U.S. Security seeks to strike some of the exhibits attached to Johnson's complaint, arguing that the exhibits are immaterial and would confuse the issues. The exhibits U.S. Security seeks to strike appear mostly to be ones that Johnson believes demonstrate a conspiracy among security companies to threaten and kill Johnson and members of her family. Specifically, U.S.
Security seeks to strike: (1) EEOC charges Johnson filed against other security companies for whom she had worked; (2) a DuPage County State's Attorney's complaint form she appears to have filled out against her condominium association and the Carol Stream police department complaining that security companies and police departments were conspiring together to harass her and tap her phones; (3) a CHICAGO SUN-TIMES article regarding a man (apparently her grandson) found dead in a swimming pool; (4) various police reports detailing break-ins to Johnson's home; (5) correspondence declining to offer her free legal representation for her claim for unemployment insurance; and (6) correspondence with the Illinois Department of Human Rights detailing the monetary losses she contends are attributable to U.S. Security. U.S. Security argues that these exhibits are immaterial and prejudicial.

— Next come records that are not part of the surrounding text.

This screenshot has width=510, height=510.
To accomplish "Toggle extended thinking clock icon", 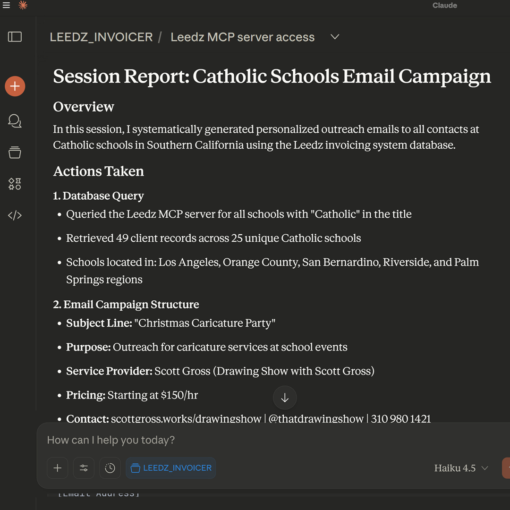I will (110, 468).
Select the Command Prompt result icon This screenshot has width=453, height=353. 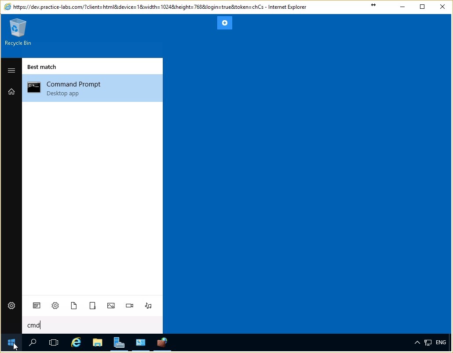click(x=34, y=87)
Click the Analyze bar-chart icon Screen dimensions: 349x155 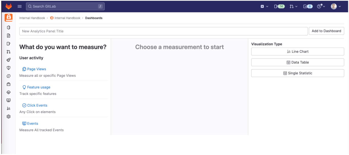(x=8, y=108)
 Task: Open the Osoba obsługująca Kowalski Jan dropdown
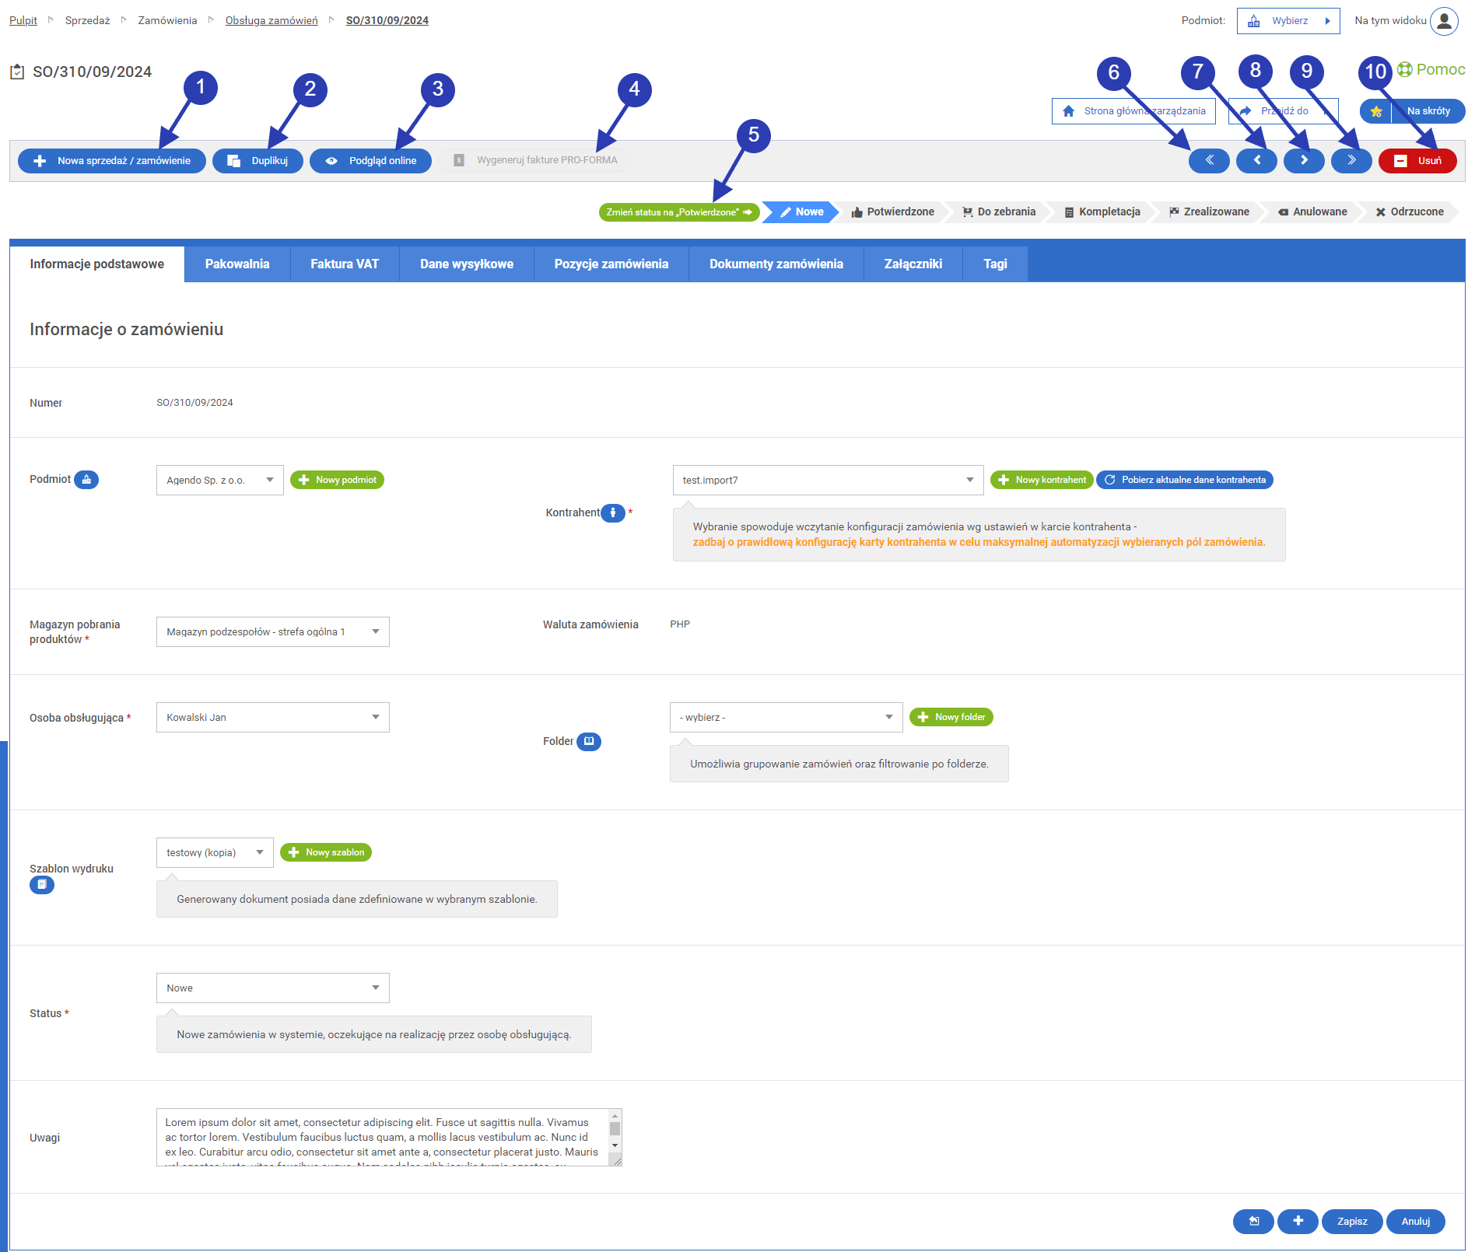pyautogui.click(x=272, y=717)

The issues raised by Johnson's complaint concern employment discrimination, specifically, whether (a) U.S. Security subjected her to sexual harassment, and (b) terminated her because she complained about the harassment. After a careful review, the court can discern no material connection between the sexual harassment and adverse employment action alleged in the complaint, and exhibits which purport to detail a conspiracy among members of the security industry to harass and kill her and her family. Likewise, there appears to be no connection between her discrimination claims and correspondence regarding unemployment insurance. However, correspondence with the Illinois Department of Human Rights regarding her discrimination claims against U.S. Security appear to be relevant to her claim for damages. Accordingly, U.S. Security's motion to strike Johnson's exhibits is granted in part and denied in part as follows: the exhibits that are the subject of U.S. Security's motion are stricken except for her correspondence with the Illinois Department of Human Rights.
For the reasons stated, U.S. Security's motion [14-1] is granted in part and denied in part as follows: (1) the motion to dismiss Johnson's complaint for failure to state a claim is DENIED, and Johnson is given leave to amend her complaint to include a prayer for relief; and (2) the exhibits that are the subject of U.S. Security's motion are stricken except for her correspondence with the Illinois Department of Human Rights. Johnson's amended complaint shall be filed by September 22, 2011, or this case shall be dismissed for want of prosecution.